▶ _TEXT_
--- START ---
Nested Selects - An aggregate may not go into a nested SELECT. So, for example, the following works:
FUNCTION f(@t TABLE, @u NVARCHAR) TABLE AS
(SELECT mfd_id, type FROM @t WHERE type>@u) END;
SELECT name, SPLIT CALL f(mfd_root, Max(value))
FROM mfd_meta GROUP BY name;
But the following does not work:
SELECT name, SPLIT
(SELECT mfd_id, type FROM mfd_root
WHERE type>Max(value))
FROM mfd_meta GROUP BY name;
The above does not work because the inner SELECT treats Max(value) as its own, not that of the outer SELECT. If the inner SELECT accepted aggregates from the outer SELECT, we could end up with something like the following, which does not work:
SELECT name, SPLIT
(SELECT mfd_id, type FROM mfd_root
WHERE Max(name) > Max(value)
--- END ---
▶ _AIM A_
Extract the full nested selects text, reproducing it word for word.

▶ _Records from a dataset_
--- START ---
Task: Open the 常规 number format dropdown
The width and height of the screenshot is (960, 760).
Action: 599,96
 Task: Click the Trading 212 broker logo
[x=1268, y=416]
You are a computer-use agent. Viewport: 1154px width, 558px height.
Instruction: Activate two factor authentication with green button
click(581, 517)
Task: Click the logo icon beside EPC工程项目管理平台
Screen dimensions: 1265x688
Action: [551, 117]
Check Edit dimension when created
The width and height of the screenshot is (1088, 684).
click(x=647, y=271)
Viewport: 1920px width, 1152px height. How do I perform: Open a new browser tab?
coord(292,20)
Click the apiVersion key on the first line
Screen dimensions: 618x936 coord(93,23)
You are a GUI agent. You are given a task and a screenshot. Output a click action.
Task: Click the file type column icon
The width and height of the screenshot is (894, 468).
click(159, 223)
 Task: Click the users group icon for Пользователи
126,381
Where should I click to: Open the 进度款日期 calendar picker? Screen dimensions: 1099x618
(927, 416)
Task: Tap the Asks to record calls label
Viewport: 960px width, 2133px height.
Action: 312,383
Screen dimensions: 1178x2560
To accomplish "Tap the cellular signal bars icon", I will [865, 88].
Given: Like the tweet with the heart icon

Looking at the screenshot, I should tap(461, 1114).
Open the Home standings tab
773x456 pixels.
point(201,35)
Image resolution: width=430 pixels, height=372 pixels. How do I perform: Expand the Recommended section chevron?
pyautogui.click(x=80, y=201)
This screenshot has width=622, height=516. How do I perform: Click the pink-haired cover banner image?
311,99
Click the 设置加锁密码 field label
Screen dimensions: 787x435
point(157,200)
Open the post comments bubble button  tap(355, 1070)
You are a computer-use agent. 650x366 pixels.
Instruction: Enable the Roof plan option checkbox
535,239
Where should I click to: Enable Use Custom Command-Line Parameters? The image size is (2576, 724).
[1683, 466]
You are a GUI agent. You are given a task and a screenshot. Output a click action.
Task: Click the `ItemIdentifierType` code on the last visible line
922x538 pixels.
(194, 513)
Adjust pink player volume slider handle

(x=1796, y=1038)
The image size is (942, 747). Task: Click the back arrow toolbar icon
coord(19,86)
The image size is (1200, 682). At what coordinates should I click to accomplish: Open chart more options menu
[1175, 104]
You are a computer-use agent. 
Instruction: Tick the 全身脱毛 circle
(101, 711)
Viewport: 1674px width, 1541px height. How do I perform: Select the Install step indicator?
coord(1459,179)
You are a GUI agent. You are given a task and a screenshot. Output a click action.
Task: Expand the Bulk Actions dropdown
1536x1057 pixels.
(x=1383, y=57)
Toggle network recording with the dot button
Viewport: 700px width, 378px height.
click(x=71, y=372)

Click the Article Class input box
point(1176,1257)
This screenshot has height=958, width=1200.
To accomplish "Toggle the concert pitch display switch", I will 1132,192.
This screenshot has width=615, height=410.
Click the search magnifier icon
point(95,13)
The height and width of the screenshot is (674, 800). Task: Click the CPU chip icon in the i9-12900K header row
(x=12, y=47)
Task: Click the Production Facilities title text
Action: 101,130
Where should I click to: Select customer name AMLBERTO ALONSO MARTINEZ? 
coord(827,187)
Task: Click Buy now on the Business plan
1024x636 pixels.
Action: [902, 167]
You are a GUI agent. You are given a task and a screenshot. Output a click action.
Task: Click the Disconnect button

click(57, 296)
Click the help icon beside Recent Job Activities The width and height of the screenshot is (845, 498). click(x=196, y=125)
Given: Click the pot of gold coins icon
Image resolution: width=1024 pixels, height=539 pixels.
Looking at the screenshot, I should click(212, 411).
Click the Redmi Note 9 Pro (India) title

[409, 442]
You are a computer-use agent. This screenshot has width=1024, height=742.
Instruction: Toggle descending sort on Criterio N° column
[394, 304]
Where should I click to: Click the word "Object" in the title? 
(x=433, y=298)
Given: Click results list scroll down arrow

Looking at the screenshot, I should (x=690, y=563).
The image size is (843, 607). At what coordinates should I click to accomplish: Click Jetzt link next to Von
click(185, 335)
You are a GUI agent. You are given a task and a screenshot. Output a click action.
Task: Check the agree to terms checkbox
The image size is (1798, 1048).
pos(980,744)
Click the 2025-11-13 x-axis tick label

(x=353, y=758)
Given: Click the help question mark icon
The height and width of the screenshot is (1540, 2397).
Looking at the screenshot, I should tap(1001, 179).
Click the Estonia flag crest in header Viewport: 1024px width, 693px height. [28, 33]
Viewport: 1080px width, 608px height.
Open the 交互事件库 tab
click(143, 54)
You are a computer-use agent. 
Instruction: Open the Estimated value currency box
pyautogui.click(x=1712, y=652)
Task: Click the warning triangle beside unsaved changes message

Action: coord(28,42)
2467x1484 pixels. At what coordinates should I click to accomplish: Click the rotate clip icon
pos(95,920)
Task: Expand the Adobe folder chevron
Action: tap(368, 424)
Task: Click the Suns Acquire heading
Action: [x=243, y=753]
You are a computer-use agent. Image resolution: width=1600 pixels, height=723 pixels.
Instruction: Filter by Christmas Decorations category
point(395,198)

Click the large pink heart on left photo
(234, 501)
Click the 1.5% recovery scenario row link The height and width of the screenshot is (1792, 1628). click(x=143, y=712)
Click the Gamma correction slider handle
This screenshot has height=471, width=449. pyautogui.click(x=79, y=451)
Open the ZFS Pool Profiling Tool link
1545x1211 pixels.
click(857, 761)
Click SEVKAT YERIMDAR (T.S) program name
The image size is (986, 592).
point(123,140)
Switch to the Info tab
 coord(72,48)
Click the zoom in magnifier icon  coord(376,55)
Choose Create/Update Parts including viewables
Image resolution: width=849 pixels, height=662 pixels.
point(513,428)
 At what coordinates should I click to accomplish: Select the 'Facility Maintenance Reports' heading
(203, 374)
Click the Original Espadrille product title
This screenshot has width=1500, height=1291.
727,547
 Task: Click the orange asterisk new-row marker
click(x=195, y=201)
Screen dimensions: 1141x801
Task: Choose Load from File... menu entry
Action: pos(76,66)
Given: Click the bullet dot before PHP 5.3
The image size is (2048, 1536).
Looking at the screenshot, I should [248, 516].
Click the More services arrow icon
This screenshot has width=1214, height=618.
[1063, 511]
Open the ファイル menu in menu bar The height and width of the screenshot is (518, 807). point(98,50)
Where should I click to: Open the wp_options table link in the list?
--- END ---
▶ _AIM B_
Lay out as a numbered list only the lines of the records from the line containing "You are a computer-use agent. 650x366 pixels." through the line containing "coord(1459,179)", both included, skipping any blank lines.

▶ _FULL ANSWER A_
Nested Selects - An aggregate may not go into a nested SELECT. So, for example, the following works:
FUNCTION f(@t TABLE, @u NVARCHAR) TABLE AS
(SELECT mfd_id, type FROM @t WHERE type>@u) END;
SELECT name, SPLIT CALL f(mfd_root, Max(value))
FROM mfd_meta GROUP BY name;
But the following does not work:
SELECT name, SPLIT
(SELECT mfd_id, type FROM mfd_root
WHERE type>Max(value))
FROM mfd_meta GROUP BY name;
The above does not work because the inner SELECT treats Max(value) as its own, not that of the outer SELECT. If the inner SELECT accepted aggregates from the outer SELECT, we could end up with something like the following, which does not work:
SELECT name, SPLIT
(SELECT mfd_id, type FROM mfd_root
WHERE Max(name) > Max(value)

▶ _FULL ANSWER B_
1. You are a computer-use agent. 650x366 pixels.
2. Instruction: Enable the Roof plan option checkbox
3. 535,239
4. Where should I click to: Enable Use Custom Command-Line Parameters? The image size is (2576, 724).
5. [1683, 466]
6. You are a GUI agent. You are given a task and a screenshot. Output a click action.
7. Task: Click the `ItemIdentifierType` code on the last visible line
8. 922x538 pixels.
9. (194, 513)
10. Adjust pink player volume slider handle
11. (x=1796, y=1038)
12. The image size is (942, 747). Task: Click the back arrow toolbar icon
13. coord(19,86)
14. The image size is (1200, 682). At what coordinates should I click to accomplish: Open chart more options menu
15. [1175, 104]
16. You are a computer-use agent. 
17. Instruction: Tick the 全身脱毛 circle
18. (101, 711)
19. Viewport: 1674px width, 1541px height. How do I perform: Select the Install step indicator?
20. coord(1459,179)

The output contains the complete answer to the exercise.